A seleção do doutorado terá avaliação do anteprojeto de tese, apresentação e defesa oral do trabalho, arguição e análise do Currículo Lattes. As apresentações estão previstas para ocorrer entre 1º e 7 de dezembro. O resultado final deve ser divulgado em 14 de dezembro, enquanto a convocação para matrícula está prevista até 25 de janeiro de 2027.

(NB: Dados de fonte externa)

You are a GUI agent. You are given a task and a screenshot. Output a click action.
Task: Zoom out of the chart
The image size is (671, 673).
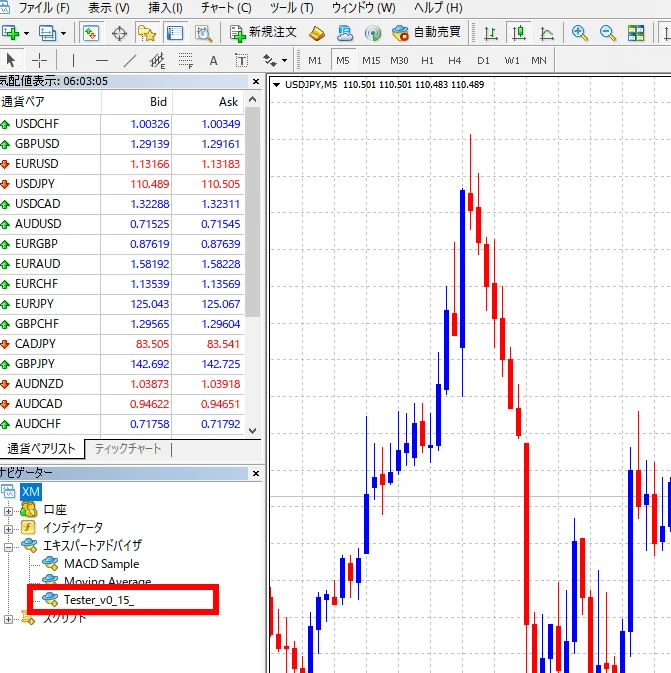607,32
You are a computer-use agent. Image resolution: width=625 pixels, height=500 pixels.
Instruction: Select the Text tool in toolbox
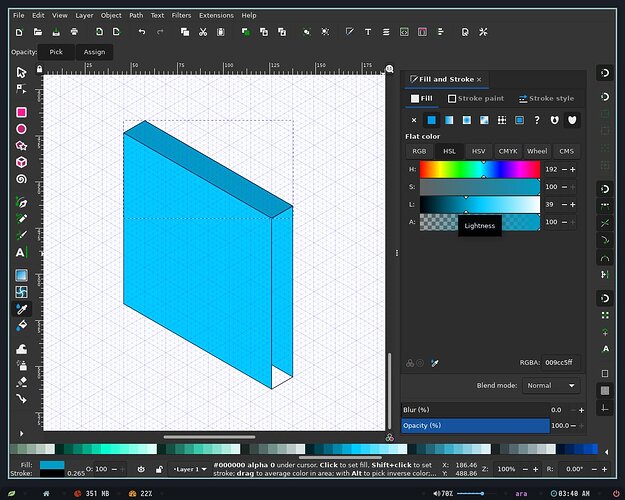point(21,252)
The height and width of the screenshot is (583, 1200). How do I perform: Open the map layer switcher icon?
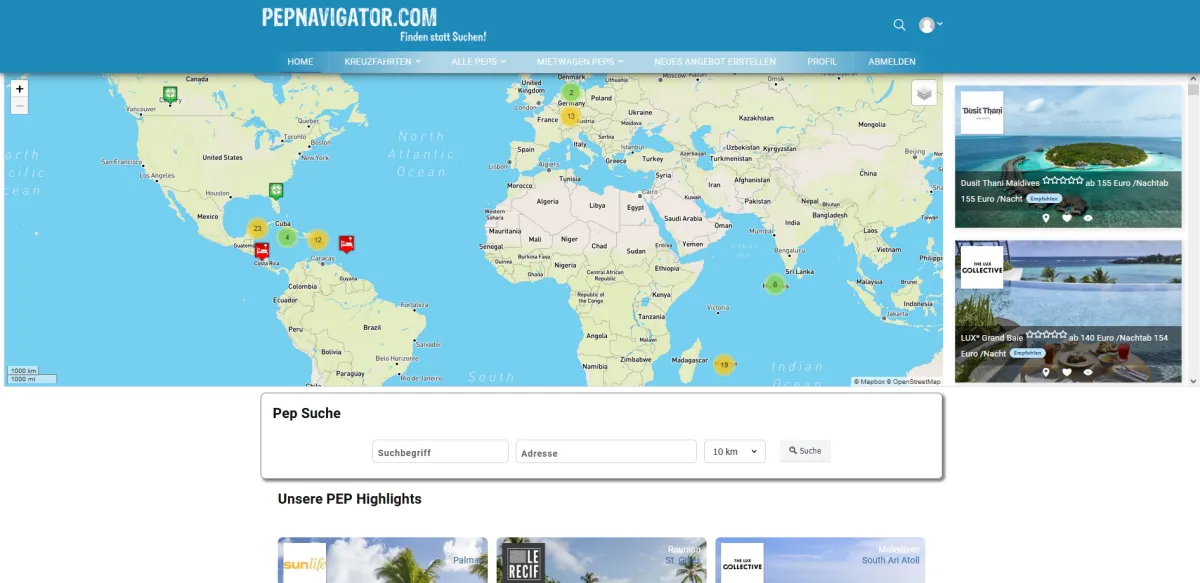coord(922,91)
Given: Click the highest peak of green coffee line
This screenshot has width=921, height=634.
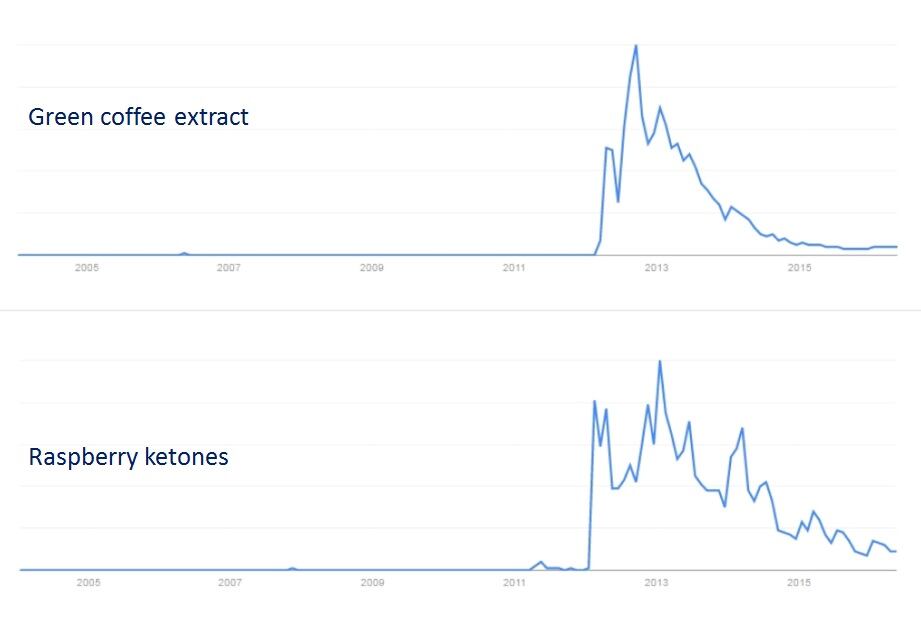Looking at the screenshot, I should point(636,46).
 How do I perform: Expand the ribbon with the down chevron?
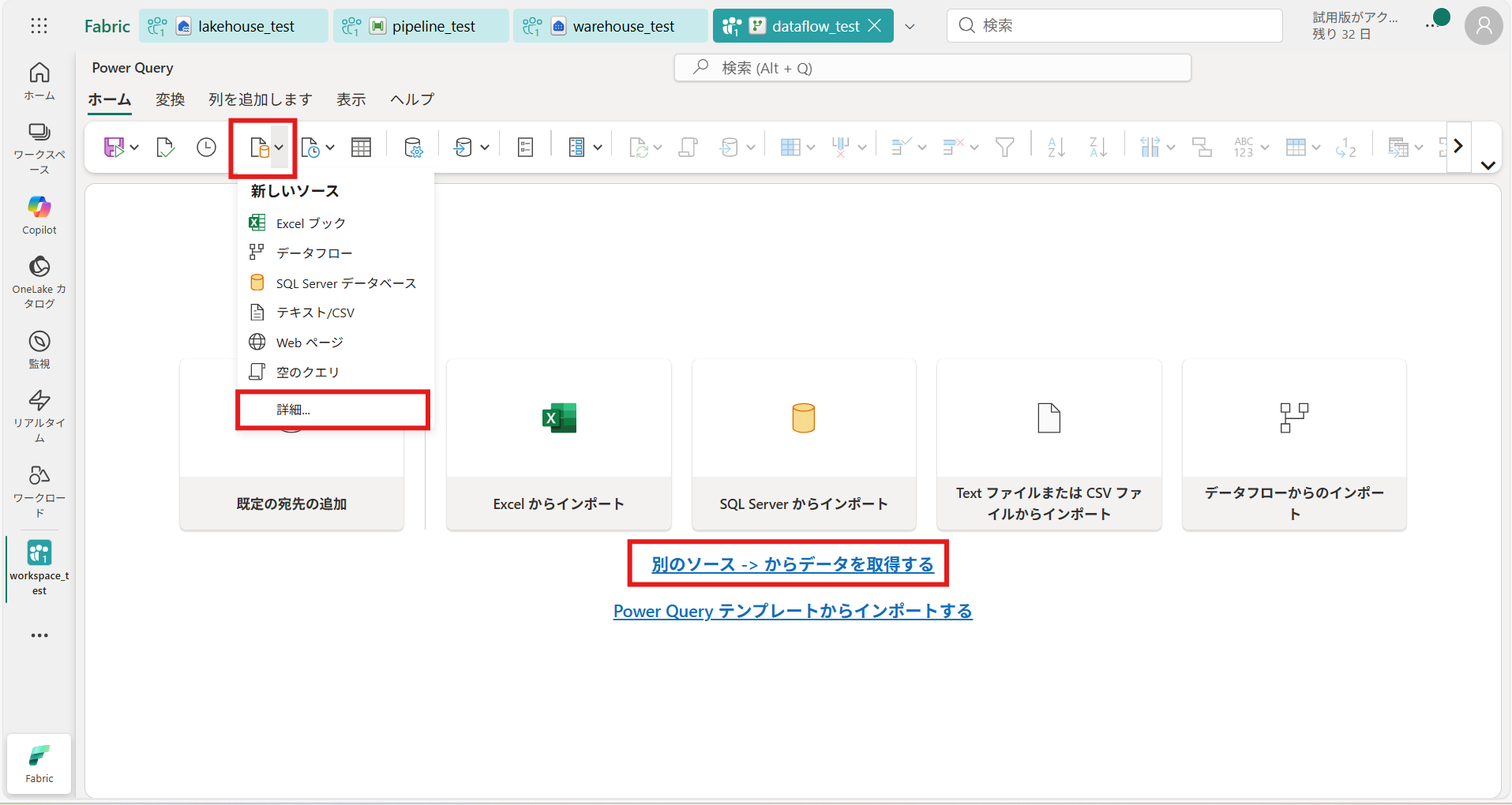click(1488, 166)
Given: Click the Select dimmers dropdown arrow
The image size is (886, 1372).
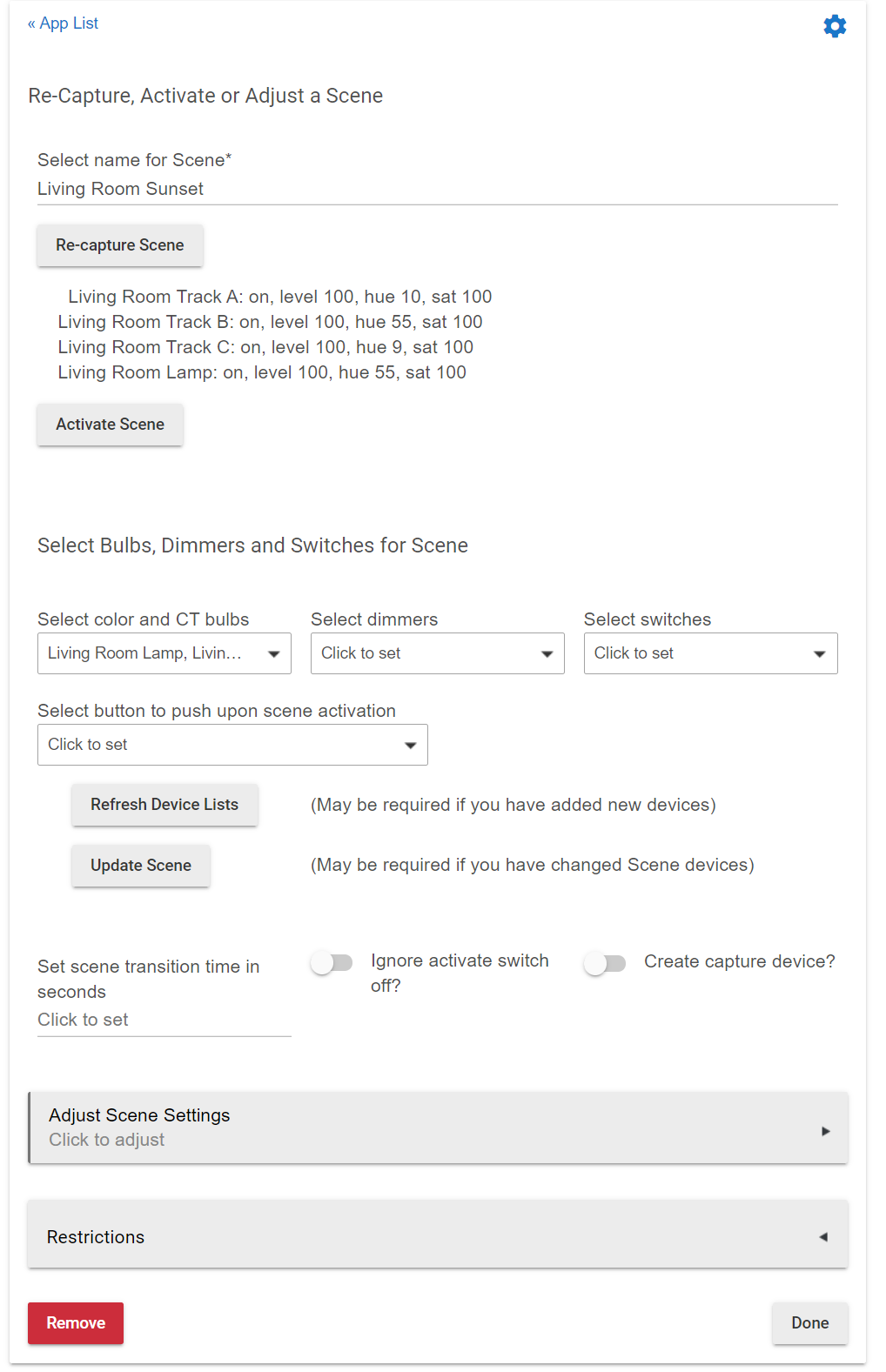Looking at the screenshot, I should pyautogui.click(x=547, y=654).

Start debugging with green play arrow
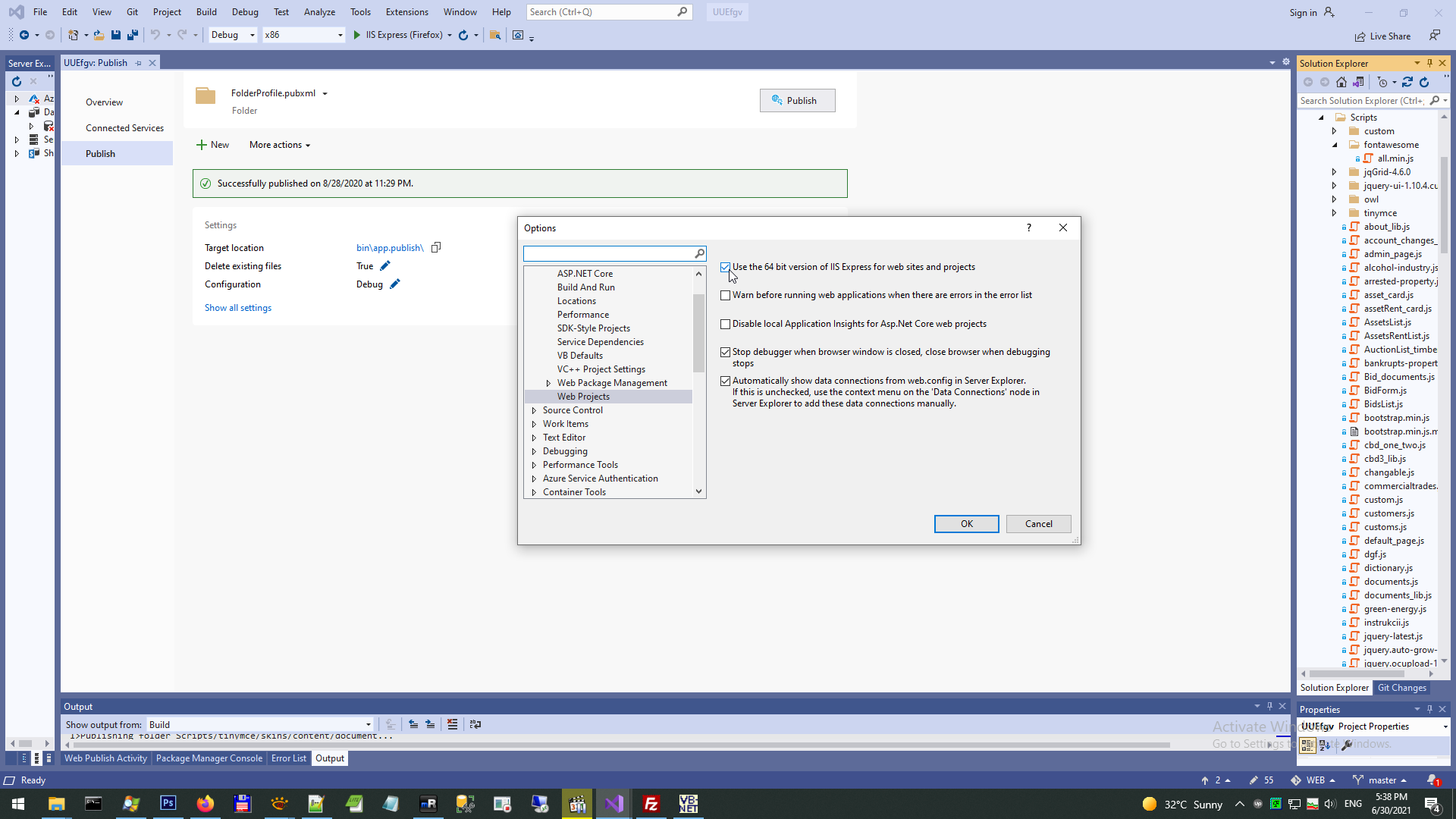point(356,35)
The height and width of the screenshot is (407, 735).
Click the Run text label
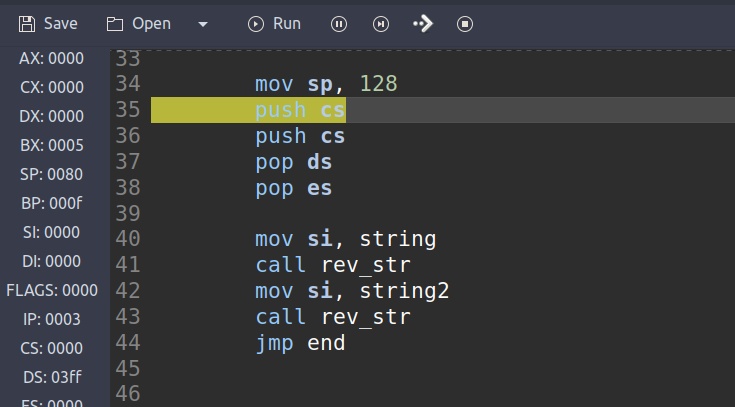[x=287, y=23]
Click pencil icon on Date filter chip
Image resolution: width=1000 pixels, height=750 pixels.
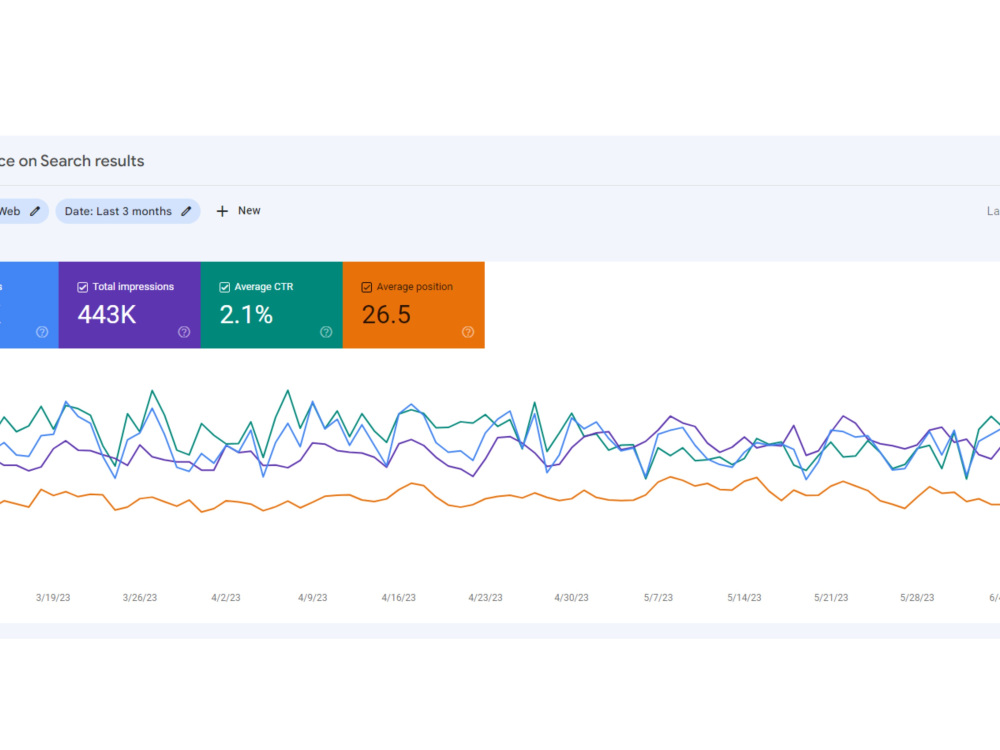pyautogui.click(x=186, y=211)
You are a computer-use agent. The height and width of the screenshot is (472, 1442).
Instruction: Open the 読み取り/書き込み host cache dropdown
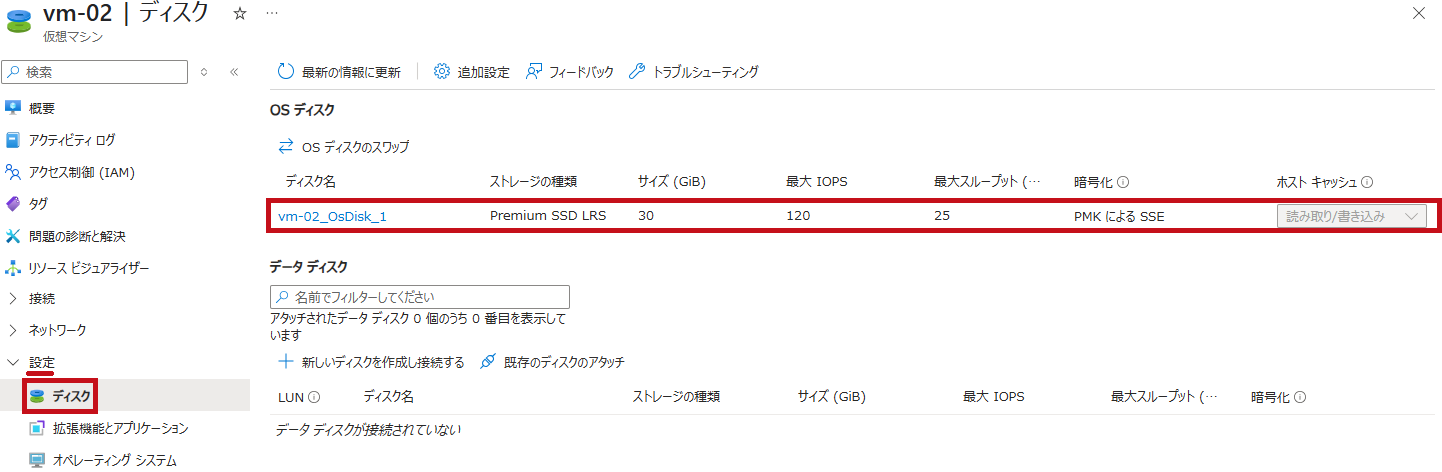(1351, 216)
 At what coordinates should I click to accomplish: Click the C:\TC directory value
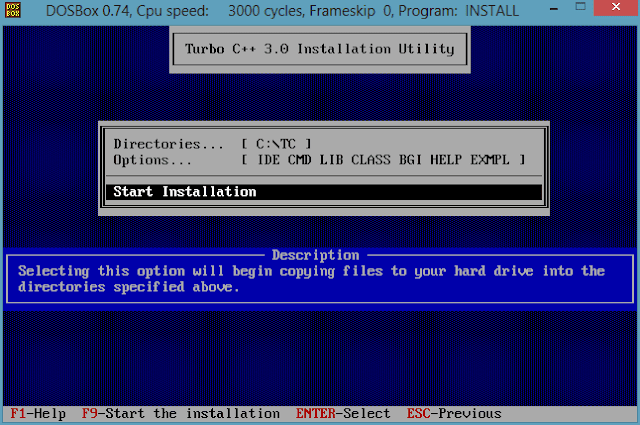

O programa desenvolve pesquisas relacionadas ao processo saúde-doença, determinantes sociais, produção do cuidado, promoção e prevenção da saúde, políticas públicas e gestão. As linhas também abrangem estudos sobre doenças transmissíveis e não transmissíveis, saúde da criança, da mulher e do idoso, nutrição, segurança alimentar e educação em saúde.

Os editais também estabelecem exigências relacionadas à proficiência em leitura em língua inglesa. A aprovação no processo seletivo não garante bolsa de estudos, já que a concessão depende da disponibilidade de recursos e cotas das agências de fomento.